I love my cat and would never dream of leaving her behind in a disaster. Since hurricanes Katrina and Rita caused devastation across several states in 2005, I constructed a plan to keep T’Siri safe if something occurred.
The lessons learned from those disasters taught pet owners that leaving animals behind is devastating. There is no guarantee in any evacuation that you might be allowed to return home in 24-48 hours.
Preparing for a disaster ahead of time is the best way to take care of pets as well as your family. You can learn detailed information from the following sources:
Since many disasters do not require evacuations, the best place to begin your preparations is at home. Most authorities recommend gathering food and water for each family member for three days. With changing weather patterns, building construction and unforeseen man-made disasters, that period of time can be much longer. The following tips are those I have in my disaster plans and kit for my cat, T’Siri. Adapt them for each of your pets.
Food and Water
Since I keep enough food and water for myself for 2 weeks time, I also keep enough food and water for my cat. Water is easily stored in a gallon jug. A cat will drink an average of a half to three-quarters of a cup of water a day, so one gallon will last for a while. A vacuum sealer is used to store the contents of a three-pound bag of dry cat food; ensuring it will last more than a month. These items are rotated through her normal diet so that nothing expires or goes out of date. The vacuum seal bag ensures no moisture or bugs will destroy her food.

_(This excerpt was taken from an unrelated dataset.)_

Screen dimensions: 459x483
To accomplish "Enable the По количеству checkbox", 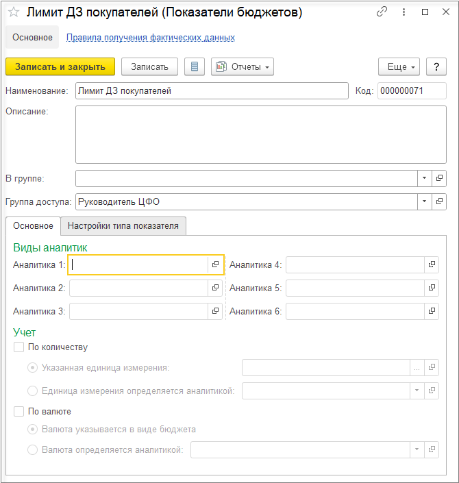I will (x=19, y=347).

First Aid and Vet Certificates
A waterproof bag holds her rabies and vaccination certificates, as well as her medical history and is stored with my own medical information.

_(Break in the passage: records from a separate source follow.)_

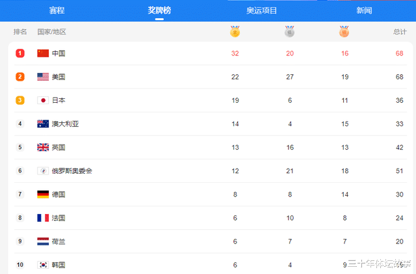Open the 俄罗斯奥委会 team link
Screen dimensions: 416x274
(72, 171)
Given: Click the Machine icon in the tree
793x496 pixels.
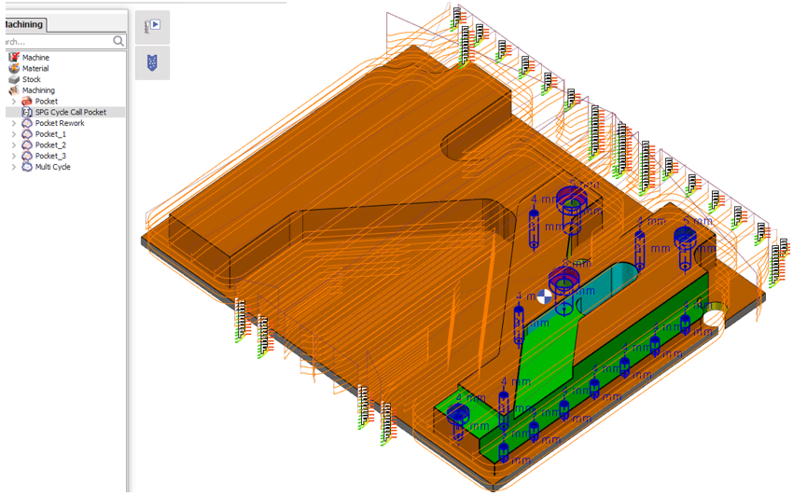Looking at the screenshot, I should (14, 58).
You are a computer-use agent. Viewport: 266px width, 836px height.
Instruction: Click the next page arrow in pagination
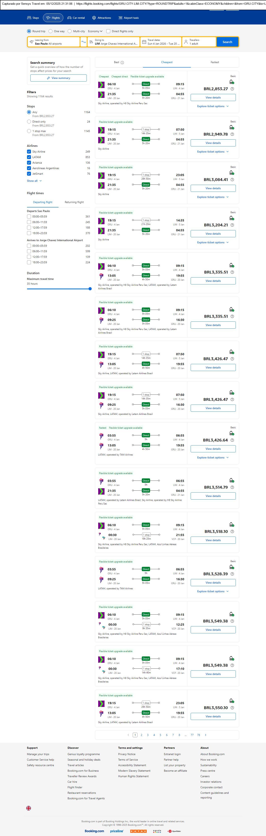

Public shelters cannot take pets as well as people. I have a list of kennels in and around San Antonio, TX. I also keep a list of the names, addresses and prices of pet friendly hotels within a hundred miles and enough money for a two-week stay. I also have tents and camping supplies, should we have need of a campground that allows pets. No matter where we are, we’ll be together and I can take care of her.
I keep a container with my disaster kit just for T’Siri. It contains extra bedding, a collapsible carrier, toys, leashes and treats that can help her if we find ourselves suddenly in new, unfamiliar places such as a tent or hotel rooms. The items are rotated out with her regular items so they remain familiar and have her scent on them.
No matter what happens, my cat will survive and endure the disaster with a minimum of stress. When things return to normal, she will have little trouble making the transition.